The relationship between text and image in M create an absence of meaning. Consider this relationship: M is a work that has a three dimensional M that is made up of various phrases that are sized and oriented differently. Because the letter M is three dimensional, that depth affects the text-ness. In other words, as the letter m takes on another dimension of physical depth, it also takes on another level of meaning in that m becomes an image as well. The phrases that make up the letter m create unintelligibility because they do not relate to the meaning of m—whatever that be. Further, as m stands alone, m remains abstract. That is to say that “m” connected to, say, “oon” has concrete meaning, but m alone means m which has no concrete meaning—other than it succeeds L and precedes N. So this discord between random phrases and the thirteenth letter of the alphabet seems to be unintelligible.

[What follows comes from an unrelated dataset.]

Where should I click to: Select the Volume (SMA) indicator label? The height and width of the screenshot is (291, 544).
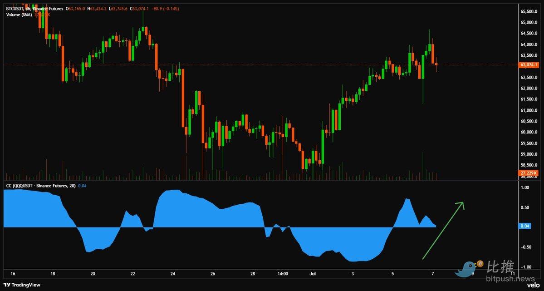click(x=19, y=15)
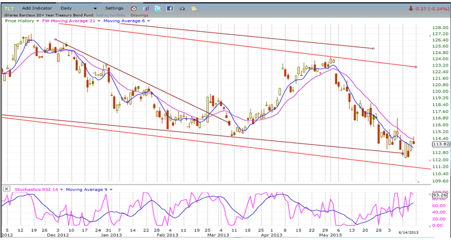Expand the Price History options arrow

(37, 21)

Also, an abundance of cliché phrases in M and the overall unintelligibility of the piece create intelligibility. That is to say that phrases in M, “Because we are told that’s why,” “Now entering zero gravity,” “God,” “normally,” enjoy a popular recognition, a hackneyed existence, coupled with the absence of complete cohesive meaning suggest that these phrases, as the whole does, also lack meaning. I interpret this lack of meaning to be a criticism, on one level, saying that cultural clichés because of overuse tend to be accepted rather than challenged. That our minds believe or buy into cliché simply because we recognize and not necessarily because we understand what they mean. Because I am able to make some sense of M, because one can navigate through the haze, suggests that the absence of meaning is significant and thus, intrinsically, meaning.
On another level, whether or not M is a criticism on clichés, it still becomes an example of meaning at work in art. That is to say that M may be overall devoid of meaning, but the simple fact that there is no meaning paradoxically means there is meaning. To me, what this suggests is that possibly art cannot exist as just art, or perhaps, that for something to intrinsically mean nothing that inherently suggests that there is meaning. So it seems impossible for something to simply exist without meaning, because to not have meaning is to “mean nothing”.
One possible objection to this is that M as a whole piece does have cohesive meaning. Of course this objection is conditional, i.e., if one accepts that there are no great truths within a work, that all meaning synthesizes through reader response, then it seems impossible to prove that a higher truth does exist within M. Further, whether or not a higher truth does exist is unimportant because I am theorizing about the interaction between meaning of the whole and the parts that make it, of form rather than content.
If the whole piece lacks meaning but portions of the work have meaning, then how is it possible for the whole to be made up of parts and loose their content. Partially, it seems that the recursive nature of the piece traps its significance. Because it is an image of text that is made of smaller bits of text, which become part of the image, there seems to be no concrete way to say that M is either image or text. This recursive interaction parallels how the piece makes meaning. Because significance arises out of connotation from the parts, the phrases that have some concrete meaning, clashes with the lack of meaning of the letter m, a message is born between the recursive relationship between meaning and meaning nothing.